━━ Reading passage ━━

Kyle Korver isn’t a great
defender in anyone’s book, unless it’s a family member’s book. Even then, you would have to figure there are doubts.

But on one play in Game 2 of the Eastern Conference finals, Korver did everything he or anybody else could do against Dwyane Wade. The Miami Heat star drove left along the baseline, rose as he neared the backboard and .  .  . nothing. He had nowhere to go, no room to shoot and no one to pass to, thanks to Korver and the Bulls’ help defense.

If you didn’t see what happened next, you probably can guess.

Whistle. Foul, Korver.

If he touched Wade, it must have felt like the flutter of a butterfly’s wing.

‘‘It’s frustrating, for sure,’’ Korver said.

I know: This is the NBA. Stars get calls. But after all these years, I still don’t know what is and isn’t a foul in the league.

‘‘It’s tough for us [to tell] sometimes, you know?’’ Korver said.

This isn’t a column about how the refs are jobbing the Bulls. This isn’t about how terrible NBA officiating is. This is about how selective the calls are.

Star system rules

Players get tangled and mangled inside the paint on almost every possession. It’s not an overstatement to say that a whistle could be blown multiple times on every trip into the lane. Often, there isn’t even one.

That’s OK. We get it. It’s a man’s game, and if you choose to go to the basket, you have to be prepared to be relieved of your noggin.

The maddening part is what happens outside the lane, and we’ve seen it time and again in this series. If there’s a hint of contact there, even a baby’s breath of contact, it’s not unusual to hear a whistle. This is what makes people crazy. After the brutalizing that goes unpunished inside, officials find their inner Dr. Phil when it comes to ticky-tack perimeter stuff.

I have a theory about this: There is so much contact on every play that officials don’t look at particulars so much as they look at situations.

In Game 2 of the Western Conference finals Thursday, the Oklahoma City Thunder’s James Harden went to the basket on a fast break. The Dallas Mavericks’ Dirk Nowitzki, who has a reputation for being a defensive liability, met him there. Nowitzki made a passing attempt at stopping Harden, who scored. There was hardly any contact, but that didn’t stop the ref from calling a foul on Nowitzki.

━━━

◆ Given request a
Copy the column about NBA foul calls word for word, in full.

━━ Data listing ━━

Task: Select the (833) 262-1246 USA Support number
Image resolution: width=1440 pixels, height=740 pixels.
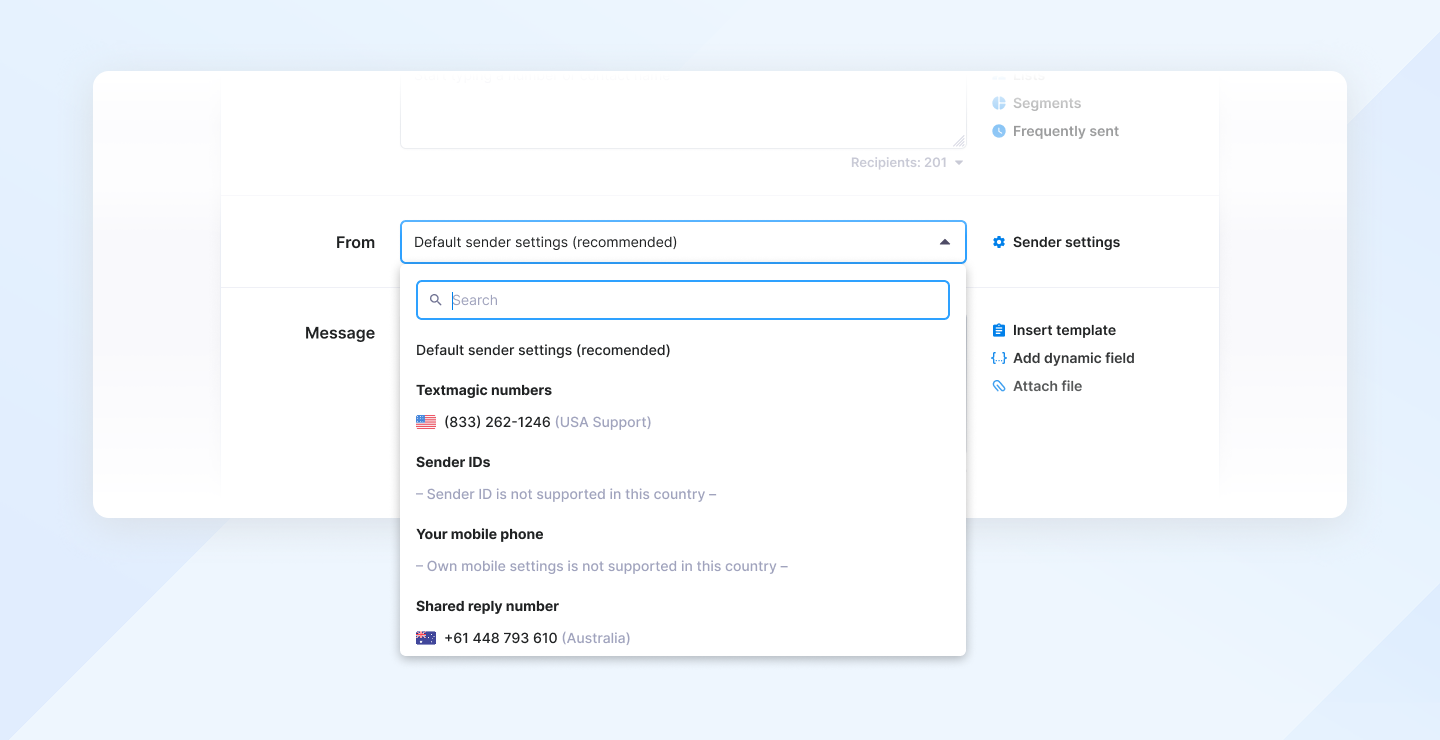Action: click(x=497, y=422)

━━━
━━ Data listing ━━

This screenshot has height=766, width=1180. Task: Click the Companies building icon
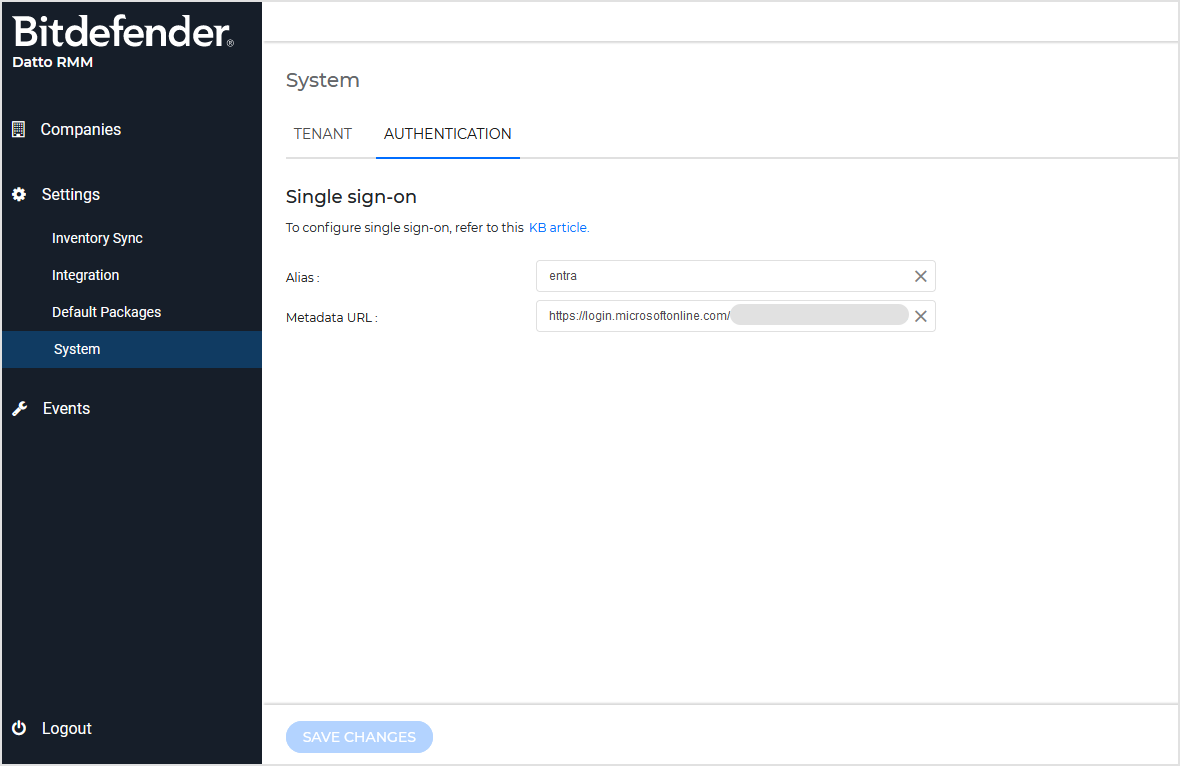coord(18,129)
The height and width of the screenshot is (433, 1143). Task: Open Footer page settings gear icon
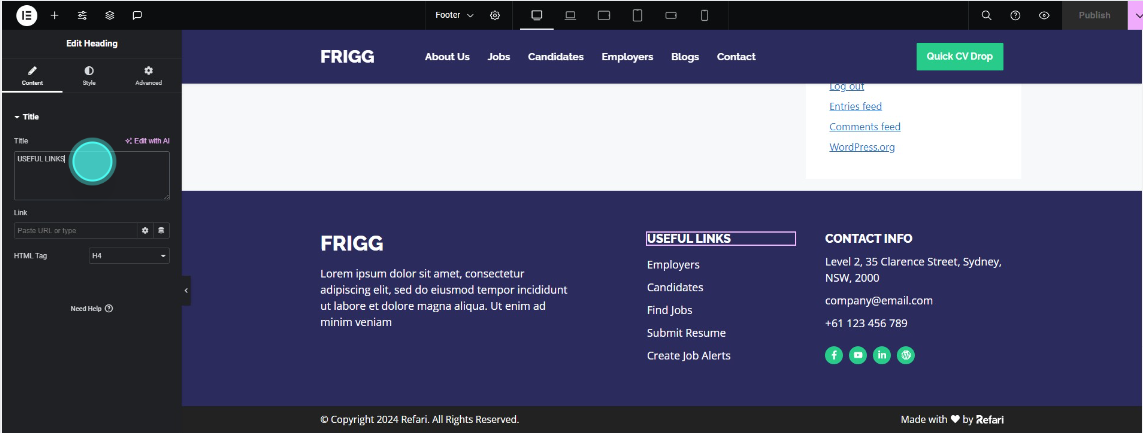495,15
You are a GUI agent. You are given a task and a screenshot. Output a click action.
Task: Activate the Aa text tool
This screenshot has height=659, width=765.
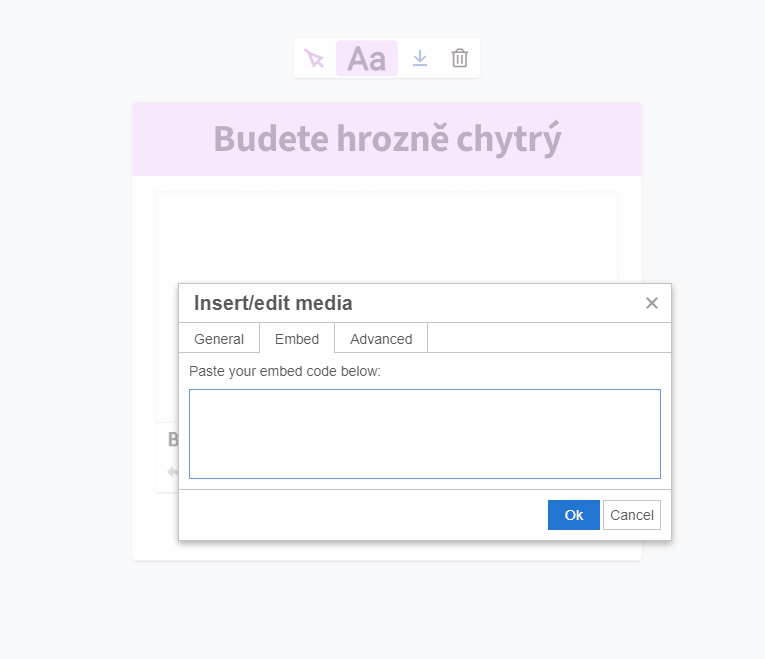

━━━

◆ Given request b
Repeat the lines of the entries starting at the one containing "Task: Select the" and ending at the one containing "Action: click(x=497, y=422)", both included, and leave out the pictures.

◆ Task solution a
Kyle Korver isn’t a great
defender in anyone’s book, unless it’s a family member’s book. Even then, you would have to figure there are doubts.

But on one play in Game 2 of the Eastern Conference finals, Korver did everything he or anybody else could do against Dwyane Wade. The Miami Heat star drove left along the baseline, rose as he neared the backboard and .  .  . nothing. He had nowhere to go, no room to shoot and no one to pass to, thanks to Korver and the Bulls’ help defense.

If you didn’t see what happened next, you probably can guess.

Whistle. Foul, Korver.

If he touched Wade, it must have felt like the flutter of a butterfly’s wing.

‘‘It’s frustrating, for sure,’’ Korver said.

I know: This is the NBA. Stars get calls. But after all these years, I still don’t know what is and isn’t a foul in the league.

‘‘It’s tough for us [to tell] sometimes, you know?’’ Korver said.

This isn’t a column about how the refs are jobbing the Bulls. This isn’t about how terrible NBA officiating is. This is about how selective the calls are.

Star system rules

Players get tangled and mangled inside the paint on almost every possession. It’s not an overstatement to say that a whistle could be blown multiple times on every trip into the lane. Often, there isn’t even one.

That’s OK. We get it. It’s a man’s game, and if you choose to go to the basket, you have to be prepared to be relieved of your noggin.

The maddening part is what happens outside the lane, and we’ve seen it time and again in this series. If there’s a hint of contact there, even a baby’s breath of contact, it’s not unusual to hear a whistle. This is what makes people crazy. After the brutalizing that goes unpunished inside, officials find their inner Dr. Phil when it comes to ticky-tack perimeter stuff.

I have a theory about this: There is so much contact on every play that officials don’t look at particulars so much as they look at situations.

In Game 2 of the Western Conference finals Thursday, the Oklahoma City Thunder’s James Harden went to the basket on a fast break. The Dallas Mavericks’ Dirk Nowitzki, who has a reputation for being a defensive liability, met him there. Nowitzki made a passing attempt at stopping Harden, who scored. There was hardly any contact, but that didn’t stop the ref from calling a foul on Nowitzki.

◆ Task solution b
Task: Select the (833) 262-1246 USA Support number
Image resolution: width=1440 pixels, height=740 pixels.
Action: click(x=497, y=422)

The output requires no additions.